## What needs to be done
Copy the material word for word, from the line that contains "Task: Expand the Authentication section" through the line that contains "Viewport: 603px width, 376px", and include both of those lines.

## Provided records
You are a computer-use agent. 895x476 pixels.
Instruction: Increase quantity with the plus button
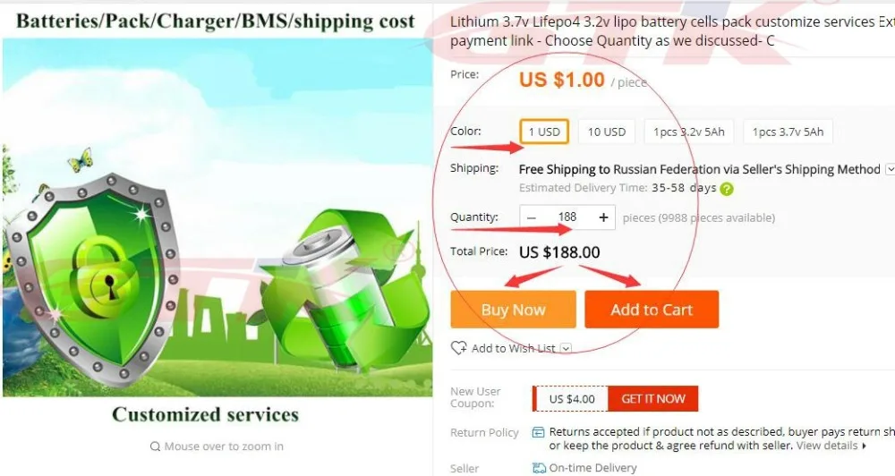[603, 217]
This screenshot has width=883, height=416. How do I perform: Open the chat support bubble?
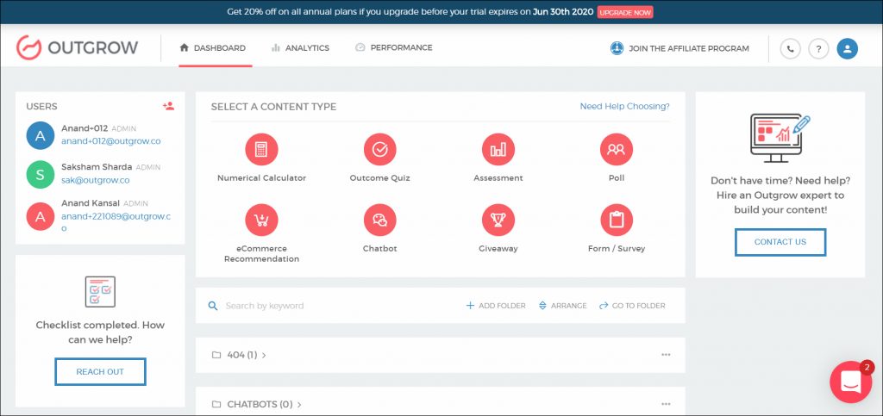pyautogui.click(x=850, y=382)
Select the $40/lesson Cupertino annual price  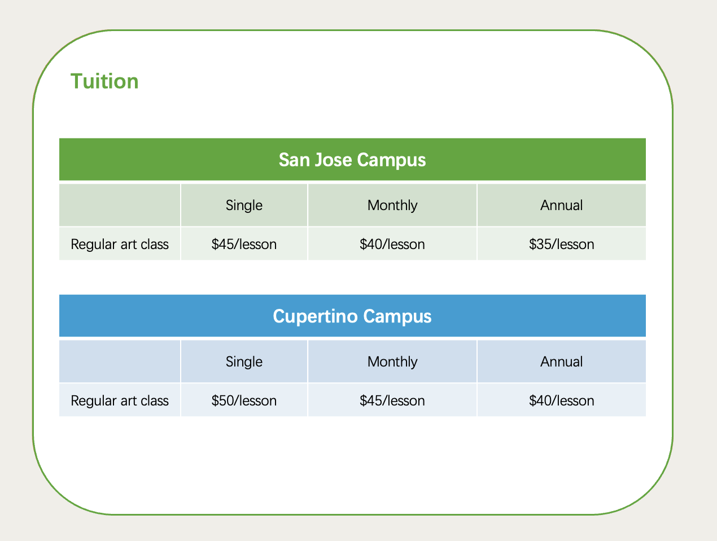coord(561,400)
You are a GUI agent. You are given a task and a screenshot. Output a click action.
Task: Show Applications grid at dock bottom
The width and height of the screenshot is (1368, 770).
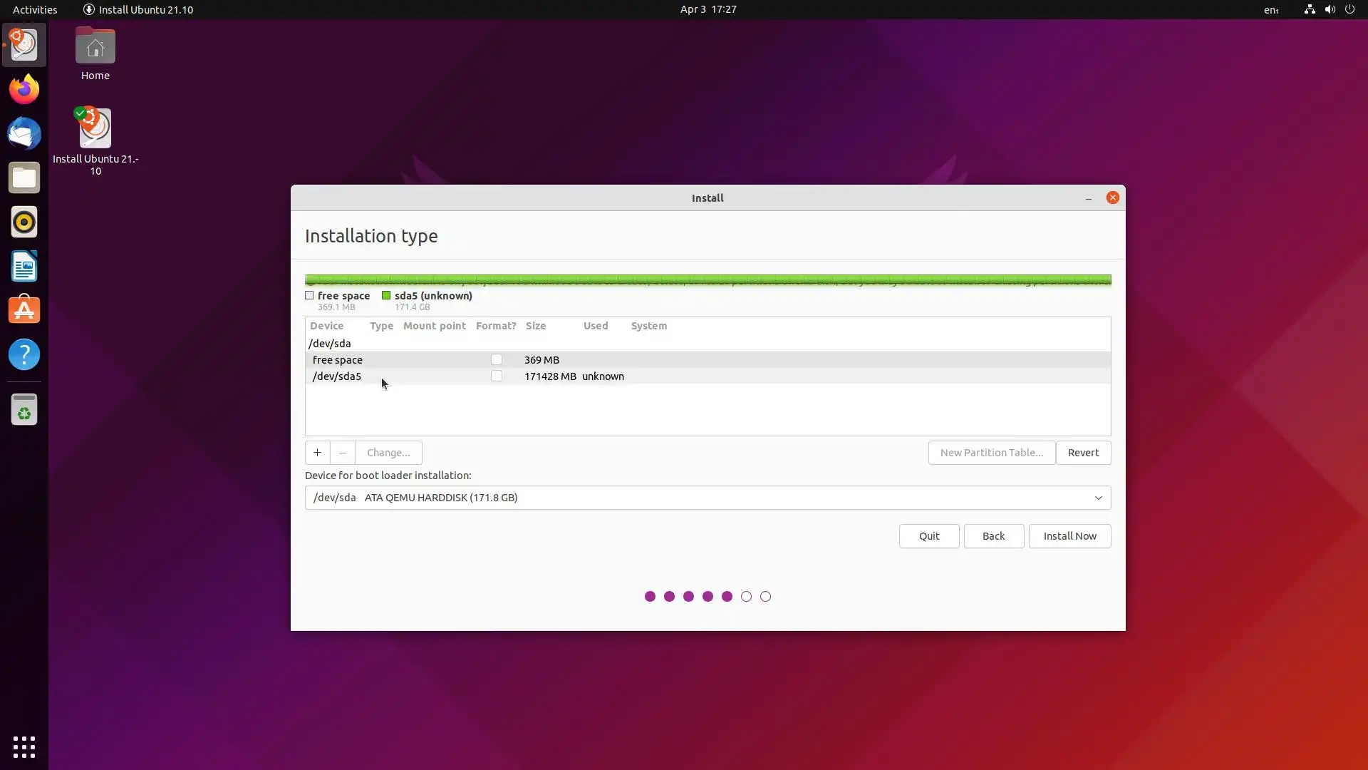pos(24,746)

--

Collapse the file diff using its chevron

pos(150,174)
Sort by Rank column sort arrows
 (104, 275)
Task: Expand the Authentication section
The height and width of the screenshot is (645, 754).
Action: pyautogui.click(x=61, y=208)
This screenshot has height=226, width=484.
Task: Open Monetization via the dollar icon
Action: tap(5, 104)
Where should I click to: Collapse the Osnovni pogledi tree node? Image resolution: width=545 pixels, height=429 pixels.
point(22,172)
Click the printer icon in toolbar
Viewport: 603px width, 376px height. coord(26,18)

## Worked answer
Task: Expand the Authentication section
The height and width of the screenshot is (645, 754).
Action: pyautogui.click(x=61, y=208)
This screenshot has height=226, width=484.
Task: Open Monetization via the dollar icon
Action: tap(5, 104)
Where should I click to: Collapse the Osnovni pogledi tree node? Image resolution: width=545 pixels, height=429 pixels.
point(22,172)
Click the printer icon in toolbar
Viewport: 603px width, 376px height. coord(26,18)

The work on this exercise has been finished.